# Aufgabenliste
(a) Stimmen die folgenden Aussagen mit dem Textausschnitt über individuelle Reaktivität überein? Beantworte jede mit Ja oder Nein und zitiere die entscheidenden Worte wörtlich: (i) Jedes Individuum bewerkstelligt die Immunantwort in gleicher Weise. (ii) Beide Ansätze sehen die Ursachen individueller Suszeptibilität in der genetischen Ausstattung. (iii) Der erste Ansatz gründet sich auf der An- oder Abwesenheit von Genprodukten enzymkodierender Allele.
(b) Führe den Textausschnitt über individuelle Reaktivität ab der Stelle fort, an der er endet.

# Textausschnitt

Individuelle Reaktivität

Die Fähigkeit unseres Organismus, Körperfremdes zu erkennen sowie schnell und hochspezifisch abzuwehren, haben wir soeben kennengelernt. Es liegt nahe anzunehmen, daß jedes Individuum die Immunantwort in gleicher Weise bewerkstelligt. Dies ist aber offensichtlich nicht der Fall. Die individuelle genetische Ausstattung der Lebewesen gestattet es den einzelnen Individuen in z.T. sehr unterschiedlicher Art und Weise auf ihre Umwelt zu reagieren. Dazu müssen zwei Voraussetzungen erfüllt sein. Erstens, die Möglichkeit, daß ein „Fremdstoff“ in einen Organismus eindringen und sein „Opfer“ erreichen kann und zweitens die Fähigkeit des Individuums, sich mit dem Eindringling wirksam auseinanderzusetzen, ihn zu neutralisieren und zu eliminieren.

Möglicherweise hat die unterschiedliche Empfänglichkeit (Suszeptibilität) einzelner Individuen gegenüber bestimmten Krankheitskeimen oder Noxen (Umweltgiften) einen ähnlichen genetischen Hintergrund wie die unterschiedliche individuelle Reaktivität gegenüber dem gleichen Agens. Vielleicht sind es nur zwei Seiten einer Medaille. So ist man bestrebt, herauszufinden, über welchen molekularen Mechanismus dieses Phänomen zu erklären sei. Es gibt zwei prinzipielle Ansätze, sich der Lösung zu nähern. Beide erklären sich über den molekularen Polymorphismus. Ersterer gründet sich auf dem Fehlen der Synthese bestimmter passender Liganden („Andockstellen“) für einzelne Keime auf der Zelloberfläche des Wirtes, ein zweiter auf der An- oder Abwesenheit von Genprodukten bestimmter individueller enzymkodierender Allele. Beide Lösungswege sehen die Ursachen individueller Suszeptibilität in der genetischen Ausstattung.

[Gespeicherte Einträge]
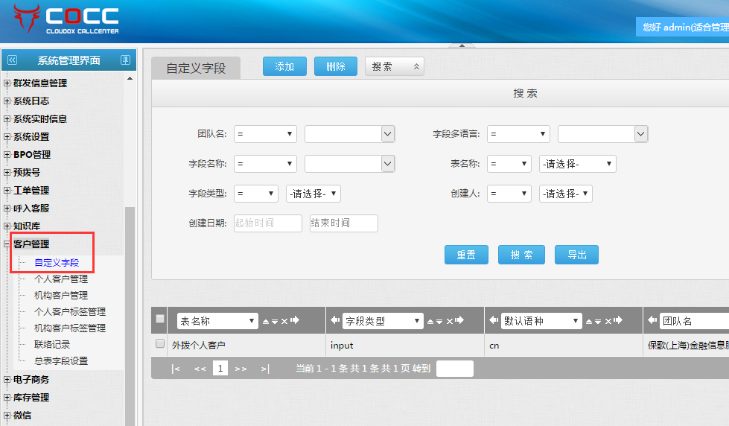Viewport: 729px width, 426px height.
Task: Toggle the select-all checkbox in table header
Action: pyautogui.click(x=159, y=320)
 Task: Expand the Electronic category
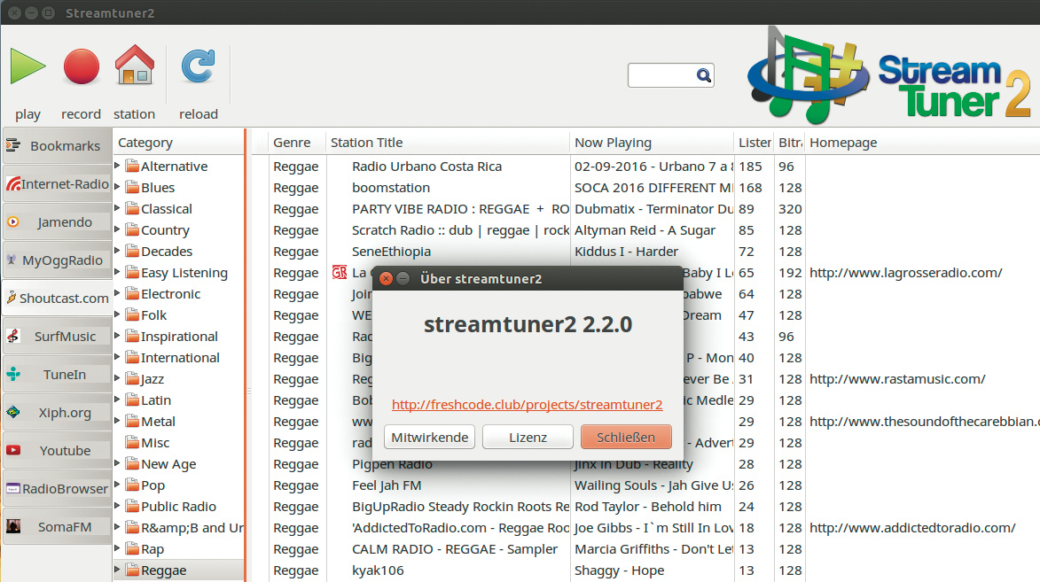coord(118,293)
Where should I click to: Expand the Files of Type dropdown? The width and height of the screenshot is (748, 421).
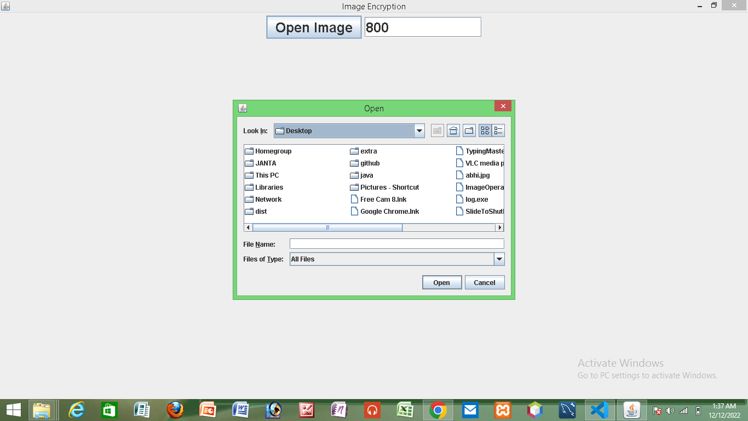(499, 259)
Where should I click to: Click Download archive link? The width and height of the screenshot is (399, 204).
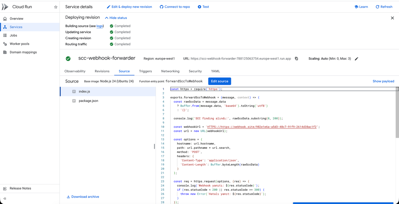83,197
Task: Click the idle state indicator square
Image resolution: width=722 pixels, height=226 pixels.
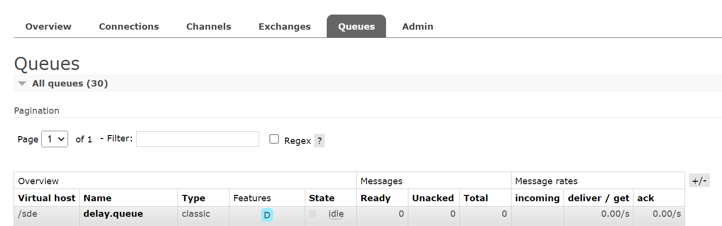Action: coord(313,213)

# Geordnete Ergebnisse
(a)
(i) Nein: „Dies ist aber offensichtlich nicht der Fall.“
(ii) Ja: „Beide Lösungswege sehen die Ursachen individueller Suszeptibilität in der genetischen Ausstattung.“
(iii) Nein: „Ersterer gründet sich auf dem Fehlen der Synthese bestimmter passender Liganden („Andockstellen“) für einzelne Keime auf der Zelloberfläche des Wirtes“

(b)
Zu den wohl spektakulärsten Erkenntnissen auf diesem Gebiet gehört die Entdeckung einer der Ursachen für das Ausbleiben einer HIV-Infektion bei bestimmten Personen trotz eines hohen Infektionsrisikos durch häufigen Kontakt mit nachweislich HIV-seropositiven und erkrankten Sexualpartnern. Auf dem Chromosom 3 befindet sich ein Gen (CCR5), das in mehreren allelen Formen bei verschiedenen Individuen vorkommt. Eines der Allele (CCR5-D32), das bei etwa 10 Prozent der deutschen Bevölkerung anzutreffen ist, beeinflußt in starkem Maße das Voranschreiten der HIV-Erkrankung. Personen, die von beiden Eltern das Allel CCR5-D32 geerbt haben, also für dieses Allel homozygot sind, sind in der Regel vor einer HIV-Infektion geschützt. Anders dagegen diejenigen, die dieses Allel nur von einem Elterteil geerbt haben. Bei ihnen verzögert sich nur der Ausbruch des Vollbildes der Erkrankung um einige Jahre, verglichen mit Personen, die das Allel nicht geerbt haben. Das Gen kodiert die Synthese eines Rezeptors für chemische Botenstoffe (Chemokine) in der Zellmembran der T-Lymphozyten. Bei diesem Rezeptor handelt es sich um eine der Andockstellen des HI-Virus. Daher bildet dieser Rezeptor auch einen der pharmakologischen Ansatzpunkte zur Behandlung der Immunschwächekrankheit.

Umfangreiche Studien an Inzuchtmäusen haben gezeigt, daß es einen allgemeinen genetischen Hintergrund für die Stärke und Effektivität der Immunantwort geben muß. Inzuchtmäuse eignen sich für solche Experimente besonders gut, weil durch Kreuzen mit einem genetisch definierten Mäusestamm und ständiges Rückkreuzen der Geschwistertiere über mehr als 10 Generationen Tierkolonien mit einem definierten Erbgut entstehen. Auf diese Weise konnten Mäusestämme mit unterschiedlicher Immunreaktivität gezüchtet werden. Sie werden entsprechend ihrer schwachen oder starken Reaktivität gegen verschiedene Antigene als Low-(oder Non-) und High-Responder bezeichnet. Dieses unterschiedliche Verhalten konnte in umfangreichen Analysen sogenannten Immunresponse(Immunantwort)-Genen zugeordnet und die Vererbbarkeit dieser Eigenschaften nachgewiesen werden. Solche Immunresponsgene sind auch für den Menschen beschrieben worden. Sie gehören zum Haupthistokompatikomplex (MHC) und sind für eine erfolgreiche Organtransplantation von entscheidender Bedeutung, wobei die Ursache für die unterschiedliche Reaktivität offensichtlich auf der Ebene der Regulation der Antigenpräsentation im Rahmen der spezifischen Antigenerkennung liegt.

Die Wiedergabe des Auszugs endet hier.